Natural gas distribution utilities traded at elevated valuations for years as high premium takeovers winnowed their ranks, explains Roger Conrad, editor of the industry-leading advisory service, Conrad's Utility Investor.

That’s no longer the case, in part because of investor worries that some states will phase out natural gas heating, causing utility distribution pipelines to become “stranded.”

I don’t expect that to be a concern for long. For one thing, natural gas heating continues to gain market share with oil conversions, even in states like New Jersey and New York that have been losing population.

And carbon-conscious states like California, renewable natural gas from organic plant and animal waste is gaining credence as an alternative with a process that actually lowers greenhouse gas emissions.

The bottom line is gas distribution infrastructure will be used and useful decades hence.
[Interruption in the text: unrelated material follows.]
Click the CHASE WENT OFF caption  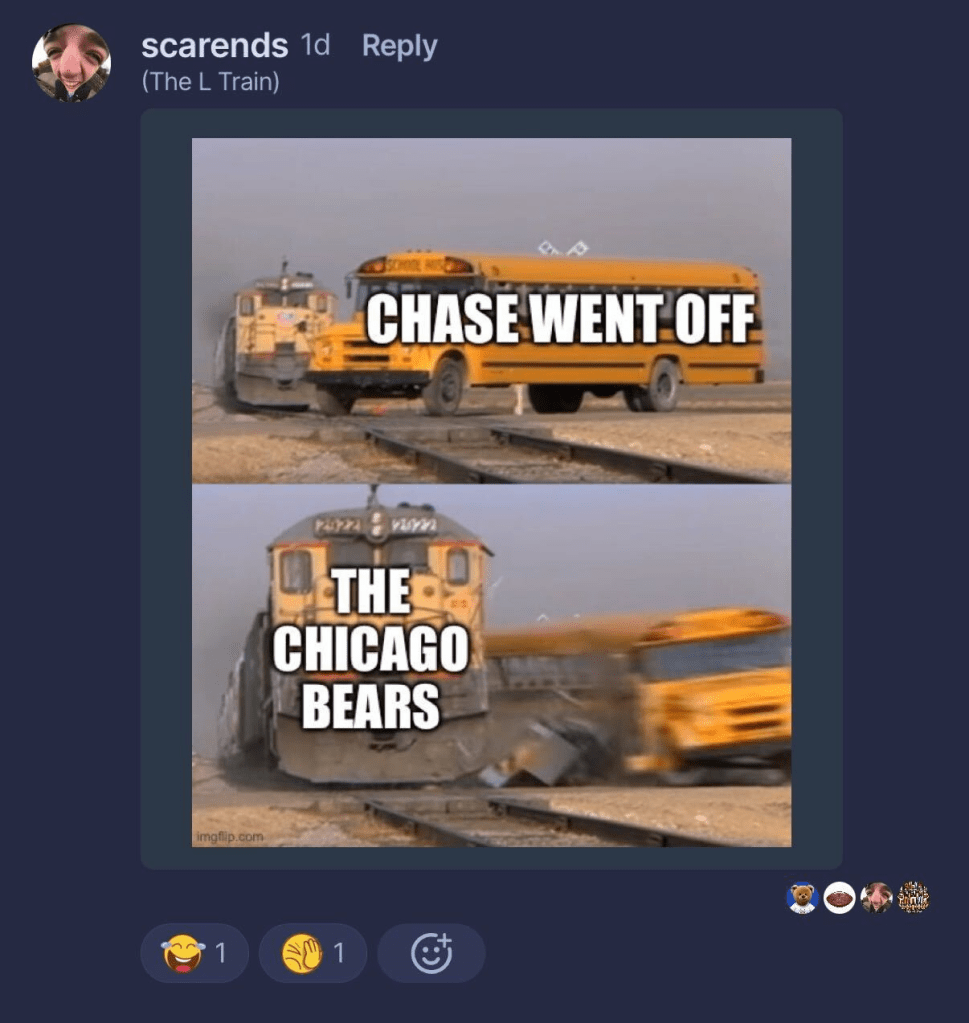(561, 319)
And in the meantime, companies are firing up growth adding to rate base, by investing in network to improve efficiency and safety, as well as adding customers.
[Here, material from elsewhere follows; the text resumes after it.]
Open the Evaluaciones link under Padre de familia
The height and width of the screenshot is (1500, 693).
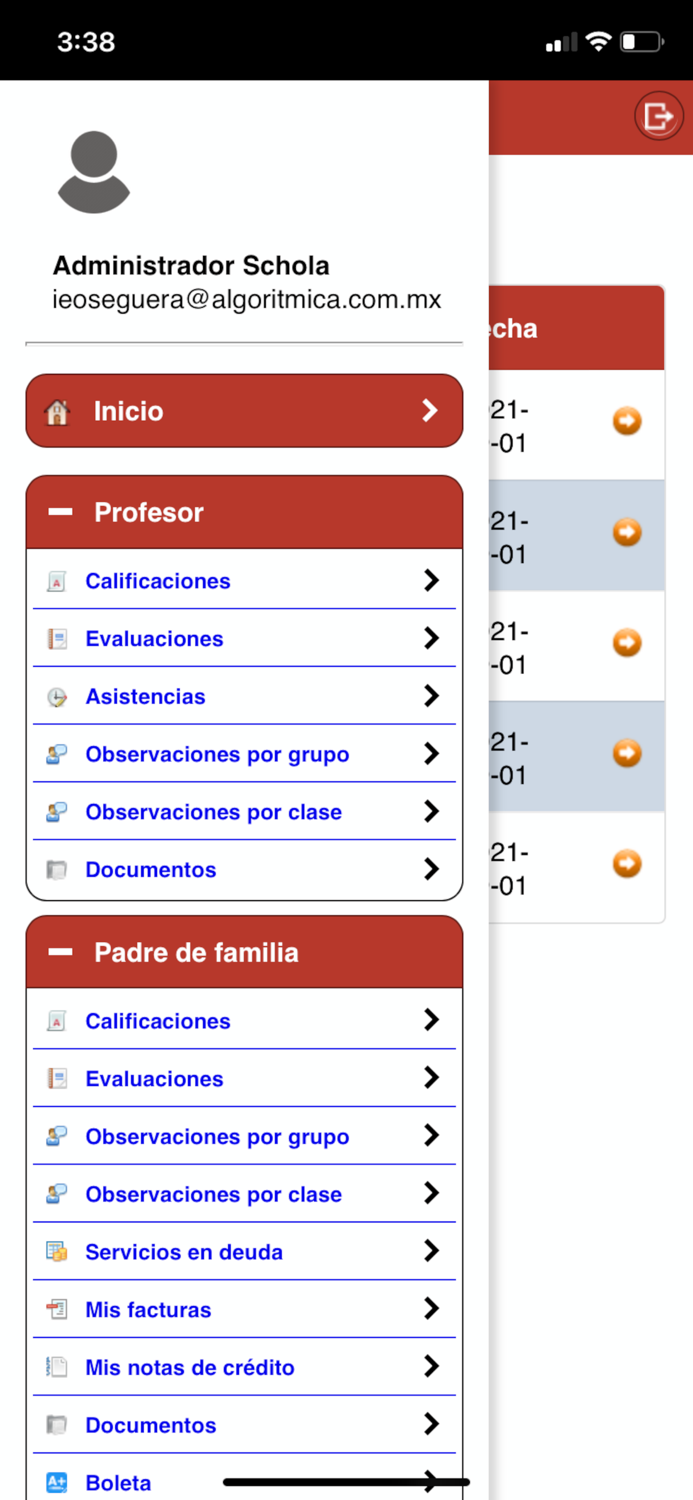tap(153, 1078)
The valuation implosion, however, has pushed NiSource Inc. (NI) and South Jersey Industries (SJI) to compelling valuations that seem bound to attract suitors.

South Jersey is exposed to the still-delayed Penn East Pipeline project, and investors are likely to scrutinize its progress as well as other unregulated operations when the company reports Q3 results the first week of November.
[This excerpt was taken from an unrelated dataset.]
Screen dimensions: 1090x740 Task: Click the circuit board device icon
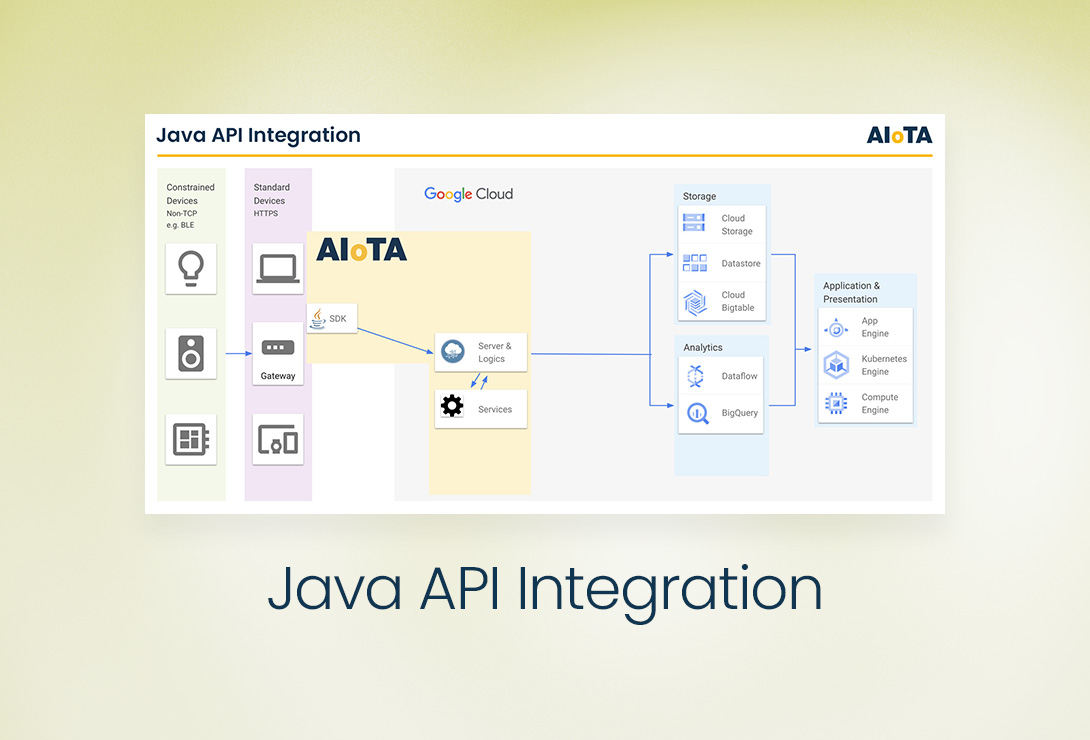pos(190,439)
But with New Jersey regulators approving an amicable rate increase in late September, the hiring of a CFO and meaningful leverage to government stimulus spending, reassurance and reaffirmation of guidance will likely trigger a recovery in the stock.

And at a market cap of barely $2 billion, it’s not hard to see a high premium all-cash bid from the current price. My highest recommended entry point is still $32.

As for NiSource, the company recently announced a $40 billion infrastructure spending plan over the next 20 years that if regulators approve will boost its regulated electric and gas utility rate base 10 to 12 percent a year through 2024.

That would produce compound annual earnings growth of 7 to 9 percent over that same time frame, which should help close the stock’s valuation gap to other utilities. That’s if a takeover offer doesn’t come first from a utility looking to add reliable regulated cash flows. Buy up to $25.